Tuesday, September 19, 2006

September 19, 2006--"Roosevelt, Roosevelt--Sis-Boom-Ba!"

Roosevelt, on the Gold Coast of Long Island, came into existence in the 1930s as a town for Negroes who were servants at the large estates of Old Westbury and King and Sands Points. God forbid that they should live in the same jurisdiction as their masters. Even worse, imagine how unacceptable it would have been if their children went to the same school as our children.

Thus things have remained. Actually festered. The minute you pull off the Northern State Parkway at the Roosevelt exit, though you have been driving through some of the most expensive and luxurious real estate in America, it is as though you have been immediately transported south to Tunica County in Mississippi—Black youth are hanging out on street corners in front of abandoned and boarded-up stores. The only viable business appears to be Western Beef Discount. If you then drive to the high school, along streets with similarly burnt-out and boarded-up houses, you will find labs where neither the water nor the gas works so that the students can’t do real science and thus cannot meet the NY State academic requirements; and if you take an even cursory look at student records you would find many fewer than half graduate and almost none go on to college.

While virtually every other high school in the US has a list of illustrious graduates, even if the school is currently in decline, at Roosevelt High they tell you about just three graduates—Julius Erving (Dr J), the basketball great, Eddie Murphy, and surprisingly, since the school is 99 percent Black and Hispanic, Howard Stern.

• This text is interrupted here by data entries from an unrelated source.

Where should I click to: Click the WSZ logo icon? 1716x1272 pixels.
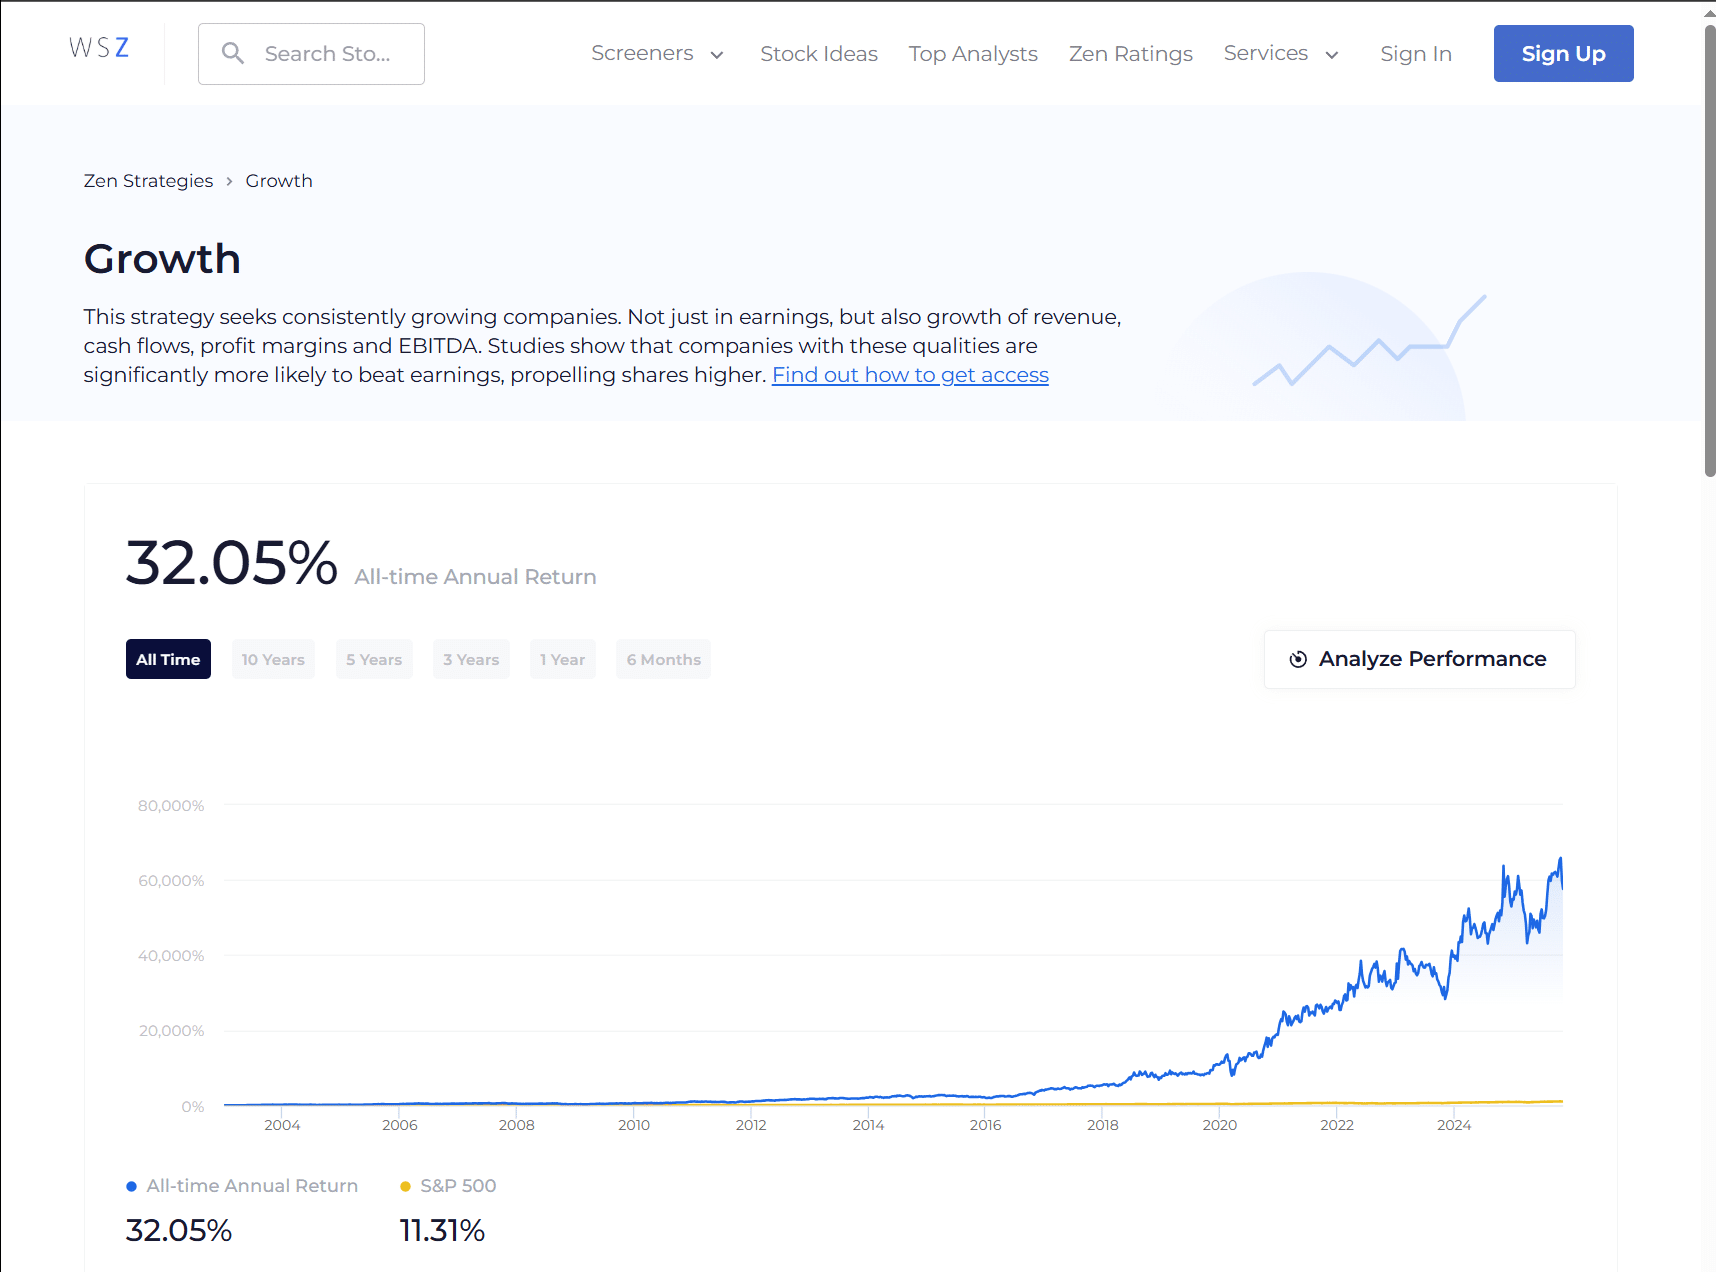(99, 48)
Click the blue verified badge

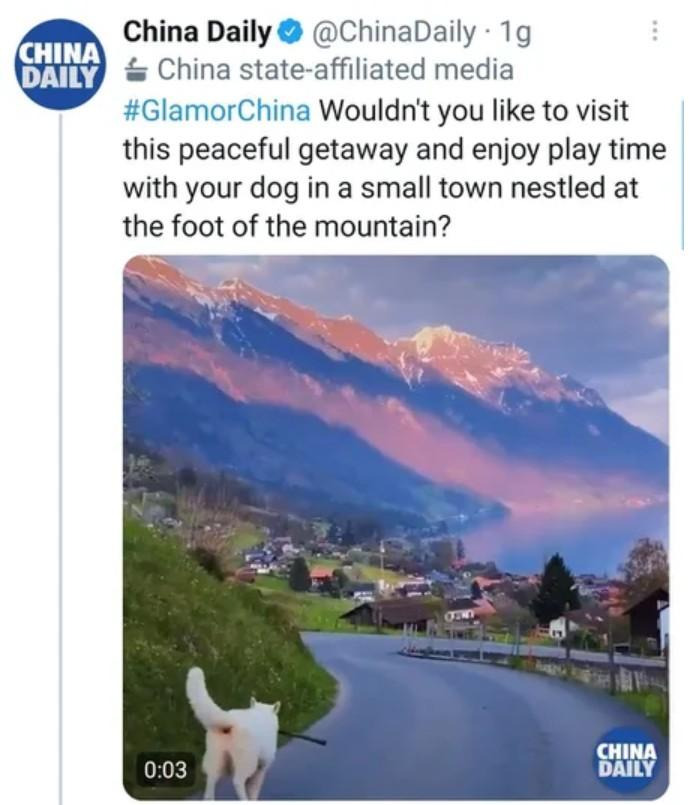pyautogui.click(x=290, y=33)
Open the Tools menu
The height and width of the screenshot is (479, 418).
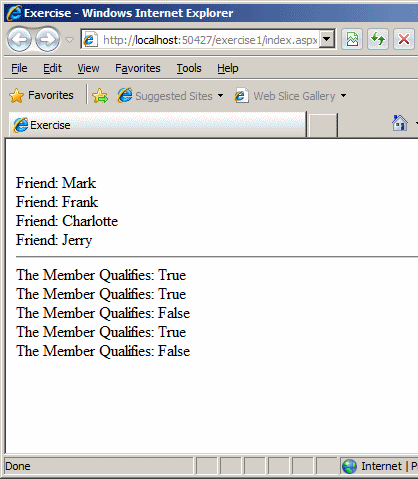[189, 68]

But when the NY Times writes about Roosevelt High School, even placing the article on its front page, it’s about the football team.

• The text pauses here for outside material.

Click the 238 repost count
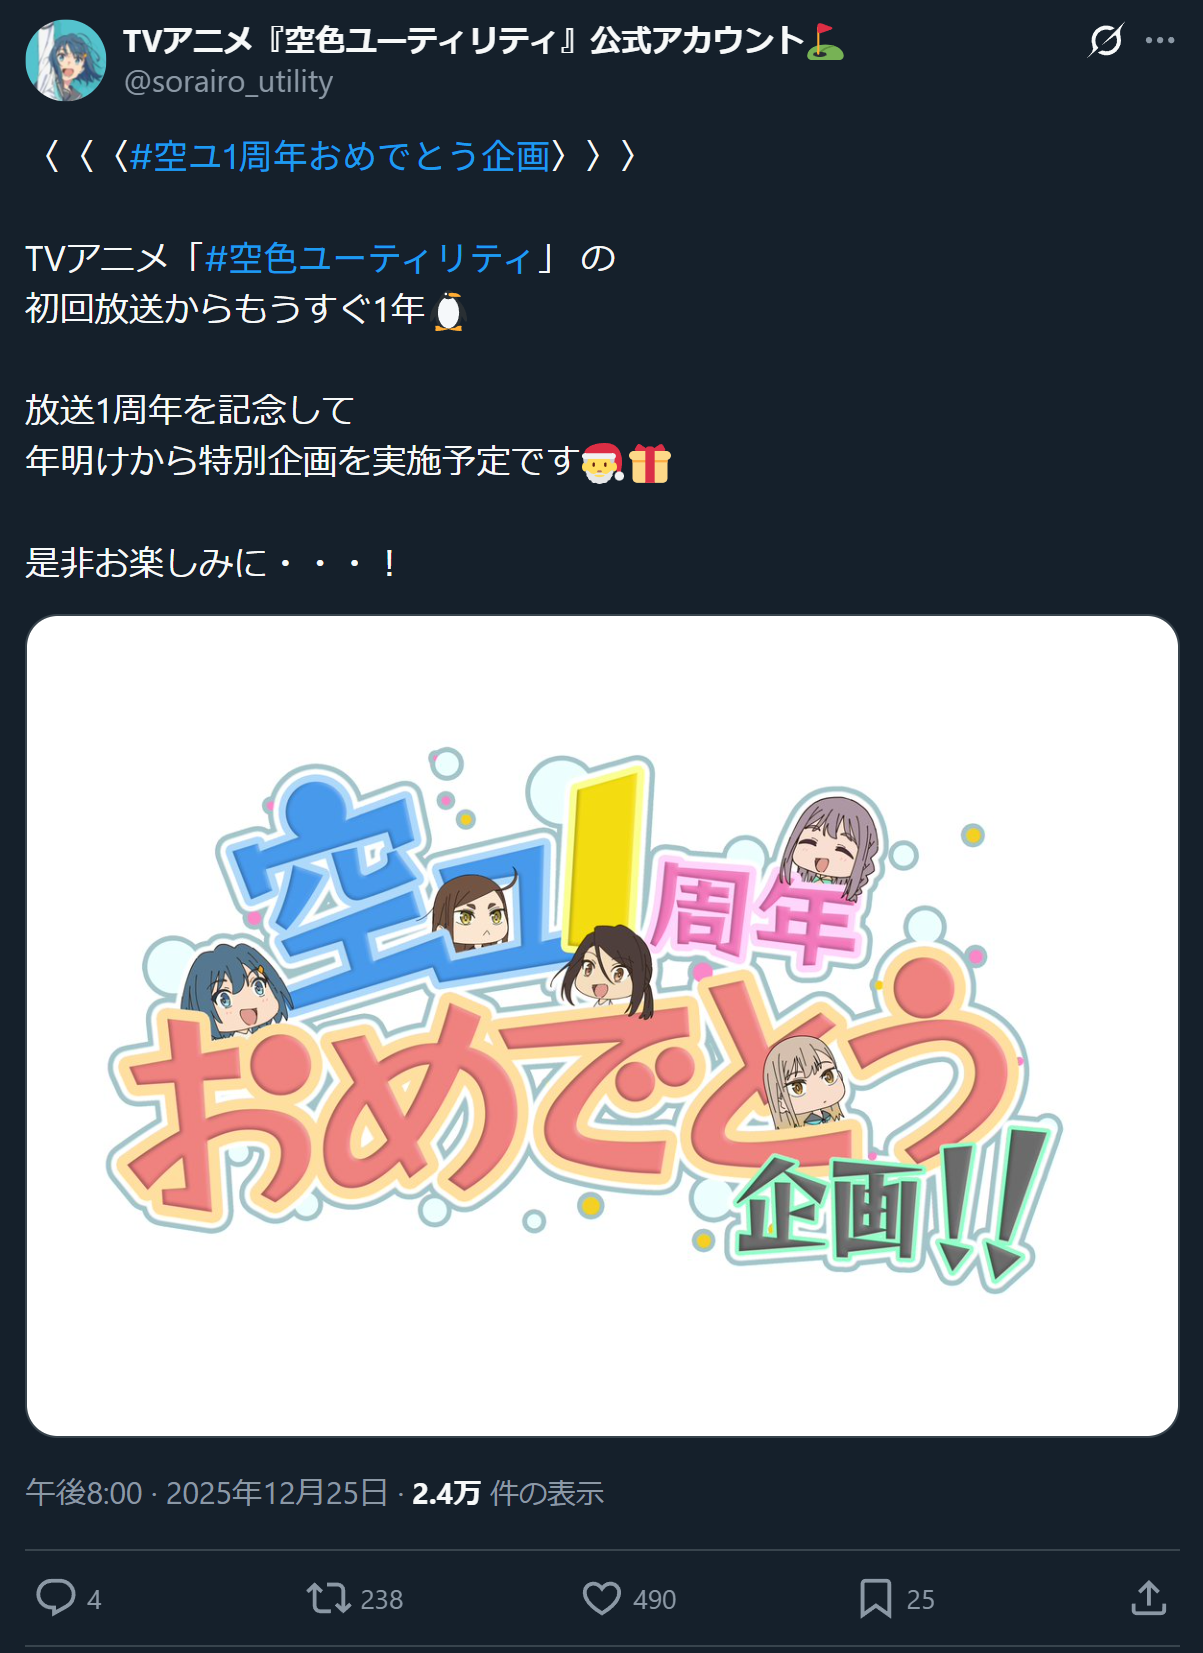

Most recently, the Times reported about an unusual act of sports charity—how one of Roosevelt’s traditional rivals, the white and affluent Cold Spring Harbor team and citizenry, raised $20,000 so that the Roosevelt team would have enough money to get their season started, including last Saturday’s game against Cold Springs Harbor. (See article linked below.)

It was just four years ago that Cold Springs refused to play Roosevelt because there was an off-campus shooting in “downtown” Roosevelt. So wasn’t it nice that the Cold Springs folks, screwing up their courage and generosity, did this for the poor of Roosevelt?

Well, sort of.

I have an insider’s perspective on the situation because four years ago, and until more recently, I worked with an education reform program that was underway in Roosevelt that was designed to help more students graduate, go on to college, and with the help of the scholarships we provided earn college degrees.

I will tell you a little about what happened there as a cautionary tale about why so much of our public education system is failing some of our country’s lowest-income students. Also, why what Cold Springs did was less than truly helpful. Plus how irresponsible the NY Times was and has been in its reporting about Roosevelt.

Things had gotten so bad with the schools in Roosevelt that New York State’s Education Commissioner, Richard Mills, took control of the district and appointed a new superintendent, Ronald Ross and a new school board. When Ross arrived, using his unregulated power, he arbitrarily tossed out the reform program that was already producing measurable results--many more students than in the past were on track to graduate from Roosevelt High School, a dramatically increasing number were taking a college-prep academic program, and the scholarship money for them was already set aside and in the bank waiting for them to enroll in two- and four-year colleges.

Without taking a careful look at the program, Project GRAD, Superintendent Ross declared it ineffective because, and I am not making this up—he said all of this in public, because it had been developed in Houston during Governor George Bush’s time (so it had to be regressive), it had originally been offered to Hispanic students and was thus inappropriate for Roosevelt’s blacks (ignoring the fact that by that time it had as many black as Hispanic students enrolled and was doing as well for Blacks as Hispanics), and since the program was invented by White folks it was thus, by definition, racist. (Ron Ross, by the way is African American.)

Rick Mills stood by and let all this happen even though he had declared the Roosevelt take-over as a personal priority—it was the first school district in NY State history to have been taken over by the Commissioner.

None of this was ever reported in the Times—not the success of Project GRAD, not Ross’ reverse racism, not the outcry from the local parents, community leaders, business community, and local, state, and national political officeholders—all Republicans and Democrats were outraged and supported GRAD’s continuation.

Nor has the Times said a word about what happened as a result of Ross’ “leadership”—the millions of dollars of misspent money (the district is back in the red—up to $6 million this year) nor the return to low student performance. In fact, there has not been one sentence in the NY Times about the rising clamor among the same community and political leadership calling for Ross’ resignation. Commissioner Mills, when pressed last week about the situation by NY Newsday “declined to comment.”

But we did have extensive reports in the Times about the shooting four years ago, the subsequent cancellation of the Roosevelt-Cold Springs Harbor game, and the recent fundraising in support of the Roosevelt football team wound up on the front page. What priorities!

How much better it would have been if the Cold Springs community had raised money to replace the GRAD scholarship money Ross so casually tossed away “for the sake of his students.” How much better it would have been if the Times covered the real story—about the educational malfeasance in Tunica County, Long Island, New York.